## EXTRACTED TEXT
___
- The Tohoku Journal of Experimental Medicine (ISSN:00408727)
- vol.226, no.2, pp.129-135, 2012 (Released:2012-01-26)
Little is known about the effect of a subsequent osteoporotic vertebral compression fracture on the survival rate of patients with a previous hip fracture. In this study, we aimed to compare the survival rates of hip fracture patients with and without subsequent osteoporotic vertebral compression fractures and determine the risk factors associated with subsequent fracture. During 2000-2008, 933 initial hip fracture patients were reviewed and divided into two groups: subsequent fracture group (160 patients) and single hip fracture group (i.e., no subsequent fracture; 773 patients). All information pertaining to their most recent fracture event(s), including mortality causes/rates, were recorded. Differences in mortality rates and hazard ratios (HRs) between the two groups were also analyzed. The 1-year and 1-to-5-year mortality rates were 1.3% and 1.9%, respectively, in the subsequent fracture group, and 4.7% and 1.4%, respectively, in the single hip fracture group, with no significant differences observed. Interestingly, the HR for mortality was significantly higher in the single hip fracture group than in the subsequent fracture group (p < 0.05). The significant risk factors for subsequent fractures were identified as knee osteoarthritis, neurological disease, and an initial hip fracture with intertrochanteric involvement. Our findings indicate that the occurrence of a vertebral compression fracture after an initial hip fracture does not greatly impact patient survival. Conversely, patients presenting with a single hip fracture have a significantly higher mortality-HR, indicating that single hip fracture patients without subsequent fracture should be provided with the same standard of care as patients with subsequent fractures.
___
## DATA RECORDS
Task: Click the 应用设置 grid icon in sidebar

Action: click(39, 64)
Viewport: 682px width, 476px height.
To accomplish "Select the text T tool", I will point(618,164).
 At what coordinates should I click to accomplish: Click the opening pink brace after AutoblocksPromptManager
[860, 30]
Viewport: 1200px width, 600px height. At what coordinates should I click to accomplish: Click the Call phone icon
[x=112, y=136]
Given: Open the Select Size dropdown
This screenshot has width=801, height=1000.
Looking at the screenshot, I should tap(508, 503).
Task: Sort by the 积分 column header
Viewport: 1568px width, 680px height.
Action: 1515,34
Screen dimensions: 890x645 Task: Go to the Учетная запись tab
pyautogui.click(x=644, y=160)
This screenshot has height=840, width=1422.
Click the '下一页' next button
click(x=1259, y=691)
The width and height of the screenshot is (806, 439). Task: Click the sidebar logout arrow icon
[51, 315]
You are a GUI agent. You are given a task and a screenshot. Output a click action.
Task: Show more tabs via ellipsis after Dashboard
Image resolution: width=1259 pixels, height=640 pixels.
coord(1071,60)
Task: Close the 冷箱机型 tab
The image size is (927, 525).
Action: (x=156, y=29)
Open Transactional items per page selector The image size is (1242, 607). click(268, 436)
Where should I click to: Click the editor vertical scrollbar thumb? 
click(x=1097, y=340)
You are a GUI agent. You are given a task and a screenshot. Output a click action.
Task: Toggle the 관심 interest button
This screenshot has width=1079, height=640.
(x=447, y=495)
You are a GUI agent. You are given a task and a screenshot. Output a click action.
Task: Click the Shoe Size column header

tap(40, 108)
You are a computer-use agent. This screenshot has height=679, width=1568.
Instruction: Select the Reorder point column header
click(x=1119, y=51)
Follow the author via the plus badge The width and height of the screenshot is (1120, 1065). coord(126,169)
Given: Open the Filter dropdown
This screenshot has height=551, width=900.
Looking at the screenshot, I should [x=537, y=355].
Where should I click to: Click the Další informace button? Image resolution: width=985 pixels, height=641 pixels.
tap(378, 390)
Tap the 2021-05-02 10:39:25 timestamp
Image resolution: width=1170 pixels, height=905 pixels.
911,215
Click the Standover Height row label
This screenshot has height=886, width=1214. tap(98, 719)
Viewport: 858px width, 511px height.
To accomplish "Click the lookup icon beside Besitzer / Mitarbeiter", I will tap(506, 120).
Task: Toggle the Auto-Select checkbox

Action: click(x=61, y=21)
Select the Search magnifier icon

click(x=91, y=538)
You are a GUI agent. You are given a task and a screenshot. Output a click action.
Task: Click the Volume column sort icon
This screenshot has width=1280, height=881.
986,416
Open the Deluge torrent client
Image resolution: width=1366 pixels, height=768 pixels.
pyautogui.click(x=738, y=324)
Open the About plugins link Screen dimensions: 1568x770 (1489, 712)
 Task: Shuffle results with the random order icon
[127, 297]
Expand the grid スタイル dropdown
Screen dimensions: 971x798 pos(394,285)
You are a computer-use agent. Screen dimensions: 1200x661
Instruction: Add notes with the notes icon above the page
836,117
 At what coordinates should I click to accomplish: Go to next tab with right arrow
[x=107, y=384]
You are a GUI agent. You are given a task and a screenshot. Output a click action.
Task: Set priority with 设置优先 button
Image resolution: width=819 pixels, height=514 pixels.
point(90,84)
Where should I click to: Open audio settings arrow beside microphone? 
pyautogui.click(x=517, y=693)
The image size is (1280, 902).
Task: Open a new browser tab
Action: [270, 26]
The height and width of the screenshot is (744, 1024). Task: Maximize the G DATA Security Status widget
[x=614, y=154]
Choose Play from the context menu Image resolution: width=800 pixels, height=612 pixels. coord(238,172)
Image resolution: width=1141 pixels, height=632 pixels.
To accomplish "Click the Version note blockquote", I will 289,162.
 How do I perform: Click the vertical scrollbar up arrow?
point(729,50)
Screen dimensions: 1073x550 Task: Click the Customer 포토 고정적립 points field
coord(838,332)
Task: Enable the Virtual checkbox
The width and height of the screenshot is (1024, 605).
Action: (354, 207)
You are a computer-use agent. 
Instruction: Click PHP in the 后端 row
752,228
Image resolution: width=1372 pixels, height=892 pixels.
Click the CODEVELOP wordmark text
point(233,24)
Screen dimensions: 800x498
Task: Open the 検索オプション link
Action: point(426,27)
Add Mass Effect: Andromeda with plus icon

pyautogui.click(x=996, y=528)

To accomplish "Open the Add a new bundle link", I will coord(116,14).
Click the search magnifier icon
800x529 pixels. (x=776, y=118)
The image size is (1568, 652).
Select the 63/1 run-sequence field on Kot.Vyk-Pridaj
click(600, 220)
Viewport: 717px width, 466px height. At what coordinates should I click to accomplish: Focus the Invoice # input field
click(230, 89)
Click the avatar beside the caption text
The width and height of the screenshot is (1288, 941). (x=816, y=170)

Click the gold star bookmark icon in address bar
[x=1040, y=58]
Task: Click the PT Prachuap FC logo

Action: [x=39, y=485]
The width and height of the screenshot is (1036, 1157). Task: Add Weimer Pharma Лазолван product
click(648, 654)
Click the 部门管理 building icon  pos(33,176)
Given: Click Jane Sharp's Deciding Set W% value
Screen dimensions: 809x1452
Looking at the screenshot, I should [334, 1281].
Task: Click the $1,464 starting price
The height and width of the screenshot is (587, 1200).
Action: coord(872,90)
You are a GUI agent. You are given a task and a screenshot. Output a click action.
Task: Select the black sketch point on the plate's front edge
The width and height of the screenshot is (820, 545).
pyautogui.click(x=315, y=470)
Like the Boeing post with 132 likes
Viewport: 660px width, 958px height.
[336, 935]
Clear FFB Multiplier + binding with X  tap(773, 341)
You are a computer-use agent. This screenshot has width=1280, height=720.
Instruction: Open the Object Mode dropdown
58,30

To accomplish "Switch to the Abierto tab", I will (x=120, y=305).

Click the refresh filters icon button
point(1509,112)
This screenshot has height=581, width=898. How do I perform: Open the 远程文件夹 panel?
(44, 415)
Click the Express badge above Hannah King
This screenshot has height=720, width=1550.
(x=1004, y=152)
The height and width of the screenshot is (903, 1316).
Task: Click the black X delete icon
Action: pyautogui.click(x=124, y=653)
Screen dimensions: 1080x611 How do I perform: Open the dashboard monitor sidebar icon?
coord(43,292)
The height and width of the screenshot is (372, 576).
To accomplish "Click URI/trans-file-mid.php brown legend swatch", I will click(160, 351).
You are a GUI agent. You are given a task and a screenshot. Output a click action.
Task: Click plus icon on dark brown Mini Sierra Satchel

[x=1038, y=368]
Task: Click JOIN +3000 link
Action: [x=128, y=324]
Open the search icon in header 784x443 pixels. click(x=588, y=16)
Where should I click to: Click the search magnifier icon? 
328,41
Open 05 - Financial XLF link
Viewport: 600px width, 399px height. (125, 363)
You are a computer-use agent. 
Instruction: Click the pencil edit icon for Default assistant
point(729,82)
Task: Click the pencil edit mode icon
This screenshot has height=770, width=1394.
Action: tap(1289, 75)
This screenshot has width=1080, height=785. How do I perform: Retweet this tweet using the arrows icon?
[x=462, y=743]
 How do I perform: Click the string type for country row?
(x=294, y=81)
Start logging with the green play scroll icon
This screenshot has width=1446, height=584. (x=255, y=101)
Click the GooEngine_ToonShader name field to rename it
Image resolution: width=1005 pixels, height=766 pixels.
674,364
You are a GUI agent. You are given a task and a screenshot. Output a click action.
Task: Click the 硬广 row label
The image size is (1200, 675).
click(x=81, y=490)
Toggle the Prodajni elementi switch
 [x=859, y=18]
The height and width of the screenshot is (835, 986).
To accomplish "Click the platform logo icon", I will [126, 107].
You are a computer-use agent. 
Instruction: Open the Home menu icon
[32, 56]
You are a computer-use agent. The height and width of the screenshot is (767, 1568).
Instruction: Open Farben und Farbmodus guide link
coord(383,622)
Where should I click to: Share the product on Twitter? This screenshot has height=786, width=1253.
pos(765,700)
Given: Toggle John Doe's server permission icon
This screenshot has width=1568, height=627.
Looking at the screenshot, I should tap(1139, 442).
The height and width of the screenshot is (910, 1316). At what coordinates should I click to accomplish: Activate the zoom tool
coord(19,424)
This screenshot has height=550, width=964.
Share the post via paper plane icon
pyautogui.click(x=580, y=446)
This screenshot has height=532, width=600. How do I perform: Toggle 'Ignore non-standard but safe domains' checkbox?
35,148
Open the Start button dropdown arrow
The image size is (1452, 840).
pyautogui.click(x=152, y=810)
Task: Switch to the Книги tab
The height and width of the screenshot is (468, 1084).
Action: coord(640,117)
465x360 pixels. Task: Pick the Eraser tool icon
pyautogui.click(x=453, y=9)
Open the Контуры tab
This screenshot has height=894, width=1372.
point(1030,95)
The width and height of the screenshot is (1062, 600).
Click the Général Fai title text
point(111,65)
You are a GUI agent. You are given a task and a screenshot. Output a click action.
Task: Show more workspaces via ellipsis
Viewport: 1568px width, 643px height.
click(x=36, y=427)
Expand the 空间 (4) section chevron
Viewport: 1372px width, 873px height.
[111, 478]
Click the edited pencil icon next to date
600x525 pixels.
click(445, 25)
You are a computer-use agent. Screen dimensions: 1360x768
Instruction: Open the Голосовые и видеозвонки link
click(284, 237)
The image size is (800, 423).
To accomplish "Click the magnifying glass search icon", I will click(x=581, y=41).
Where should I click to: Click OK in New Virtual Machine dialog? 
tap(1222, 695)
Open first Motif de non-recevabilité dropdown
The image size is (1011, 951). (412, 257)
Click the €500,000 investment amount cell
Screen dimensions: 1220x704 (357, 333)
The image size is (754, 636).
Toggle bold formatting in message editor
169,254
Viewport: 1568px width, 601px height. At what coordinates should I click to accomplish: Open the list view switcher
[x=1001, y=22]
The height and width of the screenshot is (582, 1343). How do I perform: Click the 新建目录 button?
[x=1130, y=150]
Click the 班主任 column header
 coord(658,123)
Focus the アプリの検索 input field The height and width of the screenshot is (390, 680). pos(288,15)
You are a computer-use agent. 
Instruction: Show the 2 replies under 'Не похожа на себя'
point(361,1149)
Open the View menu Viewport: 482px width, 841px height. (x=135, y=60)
___
## PROBLEM REQUIREMENTS
In the hip fracture abstract above, what finding do the authors give as the basis for recommending that single hip fracture patients receive the same standard of care as patients with subsequent fractures? Answer in one to three sentences.

## REPLY TO THE TASK
The authors base the recommendation on their finding that patients with a single hip fracture had a significantly higher mortality hazard ratio than patients with a subsequent vertebral compression fracture (p < 0.05). They therefore conclude that single hip fracture patients without a subsequent fracture should receive the same standard of care.